El proceso podrá continuar, al surgir repetidas veces un sentimiento intenso. Se presenta, por ejemplo, ira contra una persona con la que también en otros momentos vivimos en tensión, sean nuestros padres o cualquier otro. Puede invadirnos una profunda tristeza. O podrá ser impaciencia, una sensación de falta de sentido, soledad u otro sentimiento. La presión del subconsciente se expresa en forma de un sentimiento negativo. A un embate de los aspectos sombríos suele seguir un período más sosegado y de mayor recogimiento.
Lo que se ha padecido en la contemplación está redimido. No vuelve más. Probablemente habrá oleadas de los mismos sentimientos u otros parecidos, pues tales sentimientos inconscientes rara vez se superan con una sola meditación. Pero con el tiempo, todo lo irredento se va nivelando estrato por estrato, como una montaña. Así se produce la redención.
Espero que después de esta alocución podamos comprender por qué, permaneciendo en el desierto, Jesucristo quiso llamarnos la atención sobre nuestro encuentro con las tinieblas, y dar a entender que los períodos sombríos en la meditación son necesarios para la redención.
La contemplación.
En la contemplación estamos convencidos de que la verdadera vida duerme en el fondo del alma. Está aquí y sólo hace falta que se manifieste. Partiendo de esto, nuestra tarea consiste únicamente en dejar que suceda lo que sucede y prestar atención a lo que nos llega de nuestra verdadera naturaleza. De allí proviene la claridad, la unidad, la fuerza y el amor. De allí nos llega la vivencia de la presencia de Dios. Partiendo de esta convicción, renunciamos a todo lo que sea «hacer» y «lograr». Nos entregamos a lo que se nos brinda, a lo que sucede, a lo que se muestra, a lo que se manifiesta. En cambio, con asiduidad enviamos órdenes. Queremos provocar algo. Queremos forzarnos a alcanzar lo que es bueno. En la contemplación nos cuidamos bien de evitar toda intervención desde fuera y permitimos que se muestre por sí solo nuestro ser más profundo, que se nos manifieste la Trinidad latente. La contemplación es un proceso de toma de conciencia.
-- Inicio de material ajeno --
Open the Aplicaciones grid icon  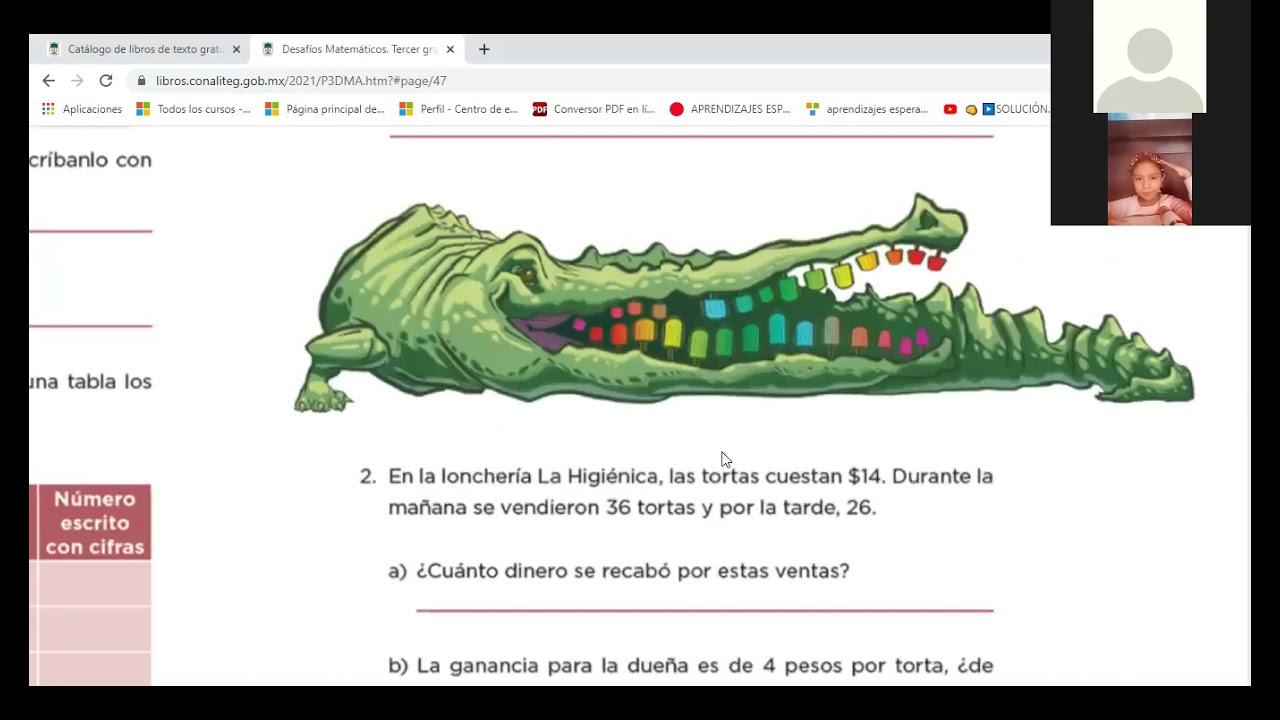[48, 108]
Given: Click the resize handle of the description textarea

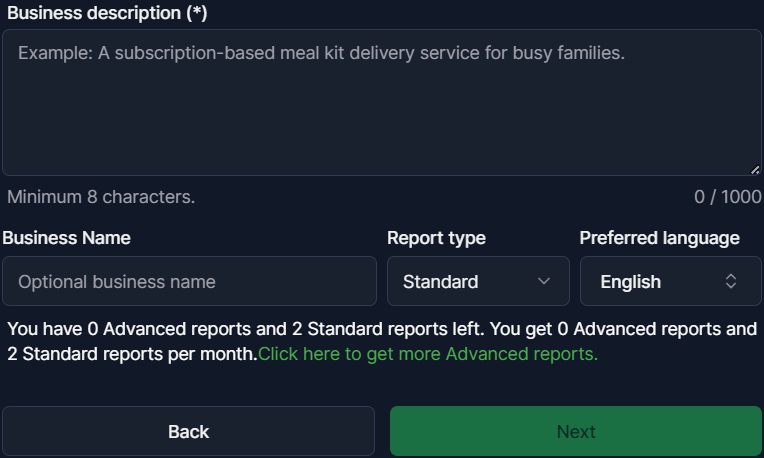Looking at the screenshot, I should pos(755,170).
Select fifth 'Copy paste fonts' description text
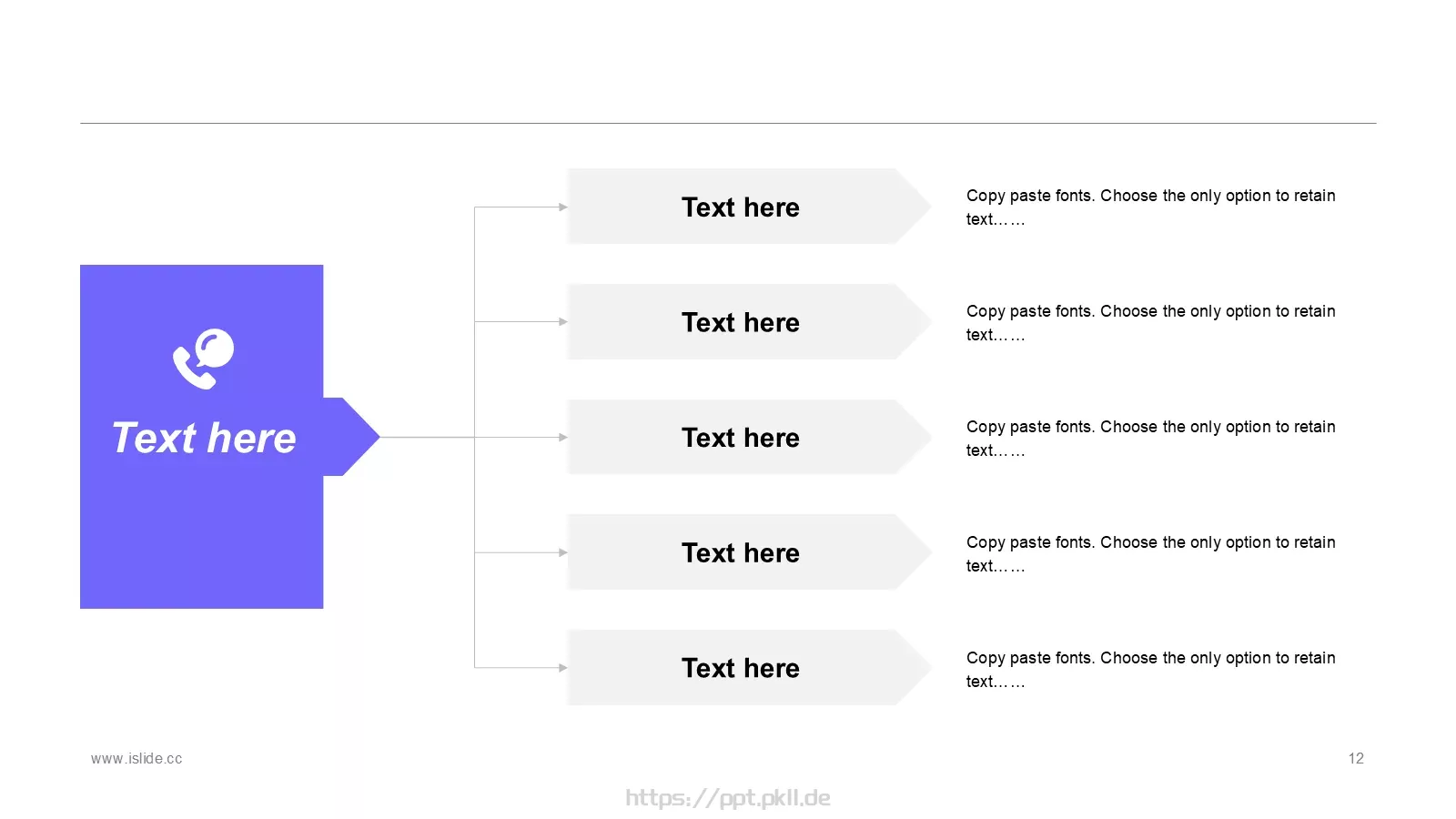Screen dimensions: 1456x819 point(1150,670)
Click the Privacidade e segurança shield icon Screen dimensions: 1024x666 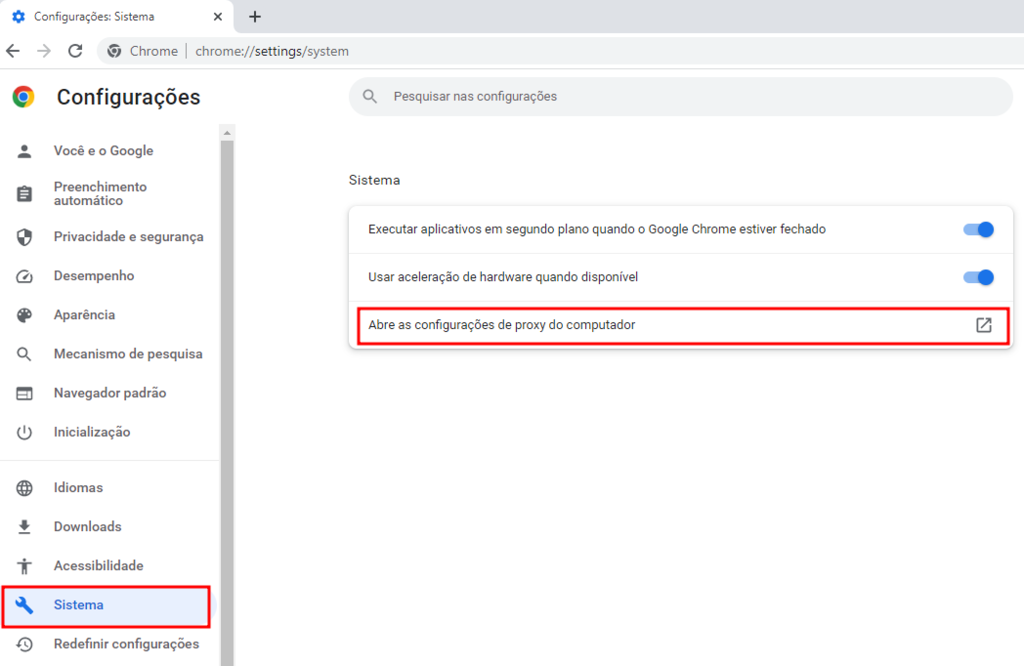tap(25, 236)
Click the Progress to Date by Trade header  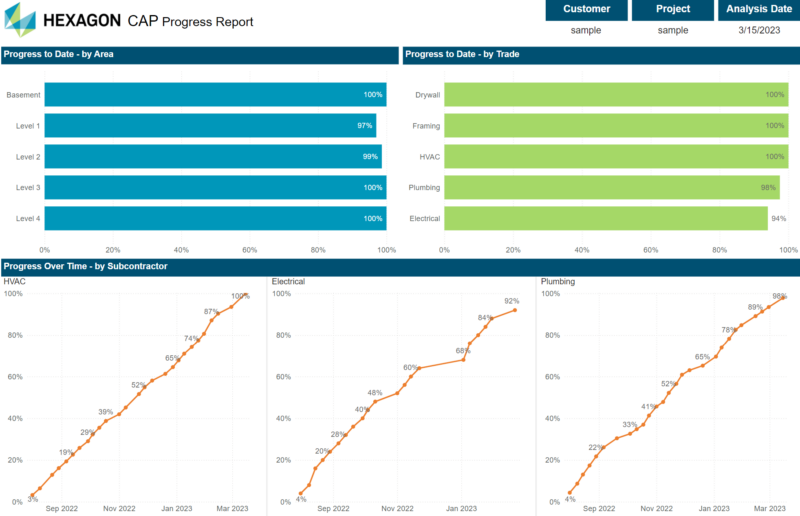coord(600,55)
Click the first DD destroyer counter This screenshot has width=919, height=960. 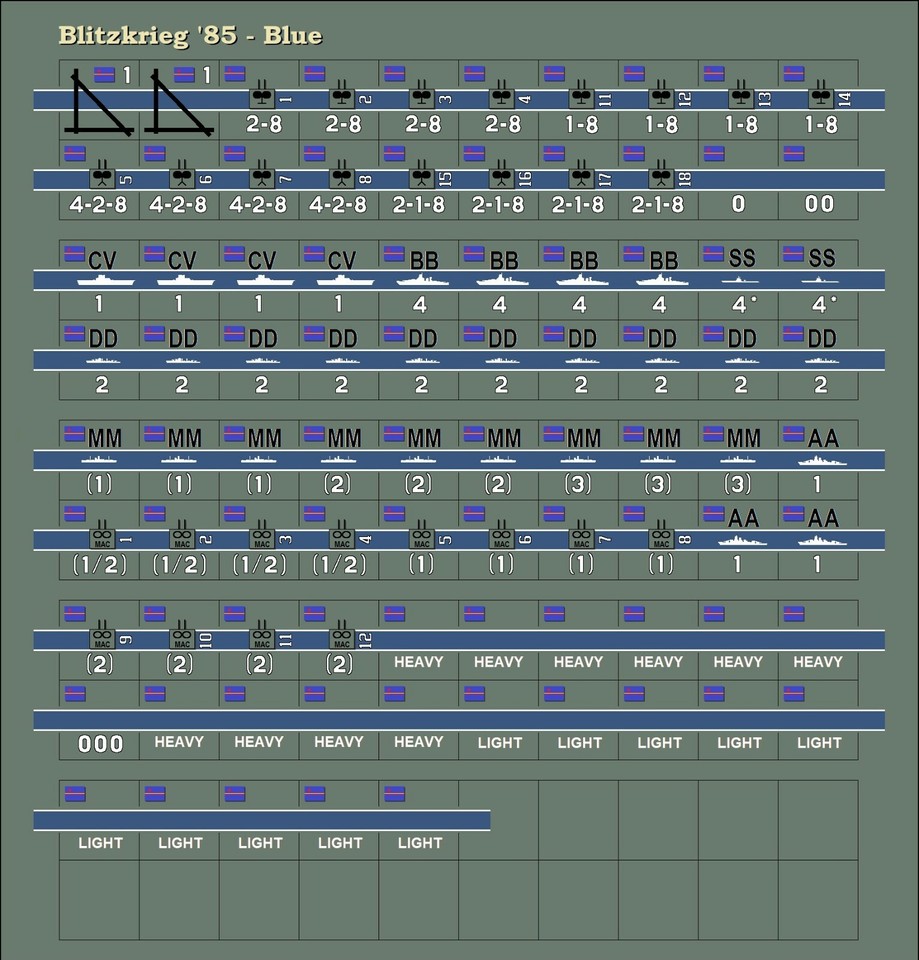click(x=98, y=353)
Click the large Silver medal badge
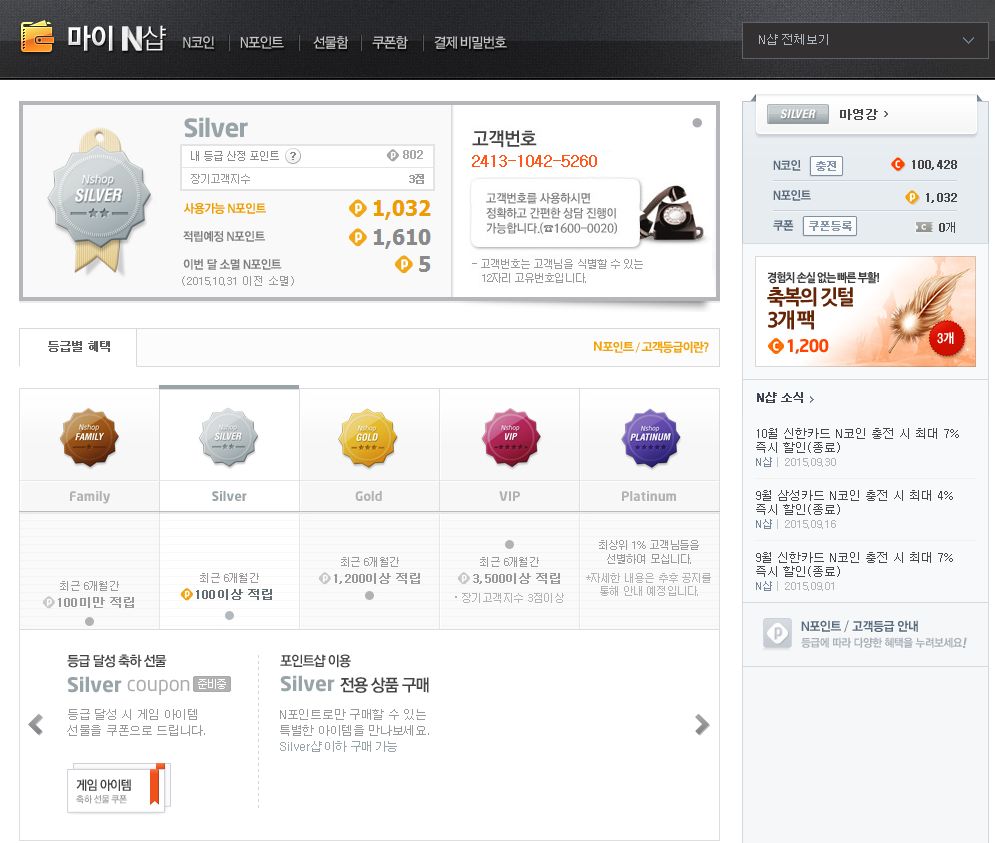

Si logras ir conociendo la fuerza de la percepción, notarás con qué rapidez y profundidad el escuchar te lleva a la realidad y a la paz. Es mejor que desde el comienzo de la meditación te orientes hacia ese «escuchar» contemplativo y hacia la autorrevelación del Espíritu Santo que vive en ti.
Franz Jalic (Ejercicios de Contemplación).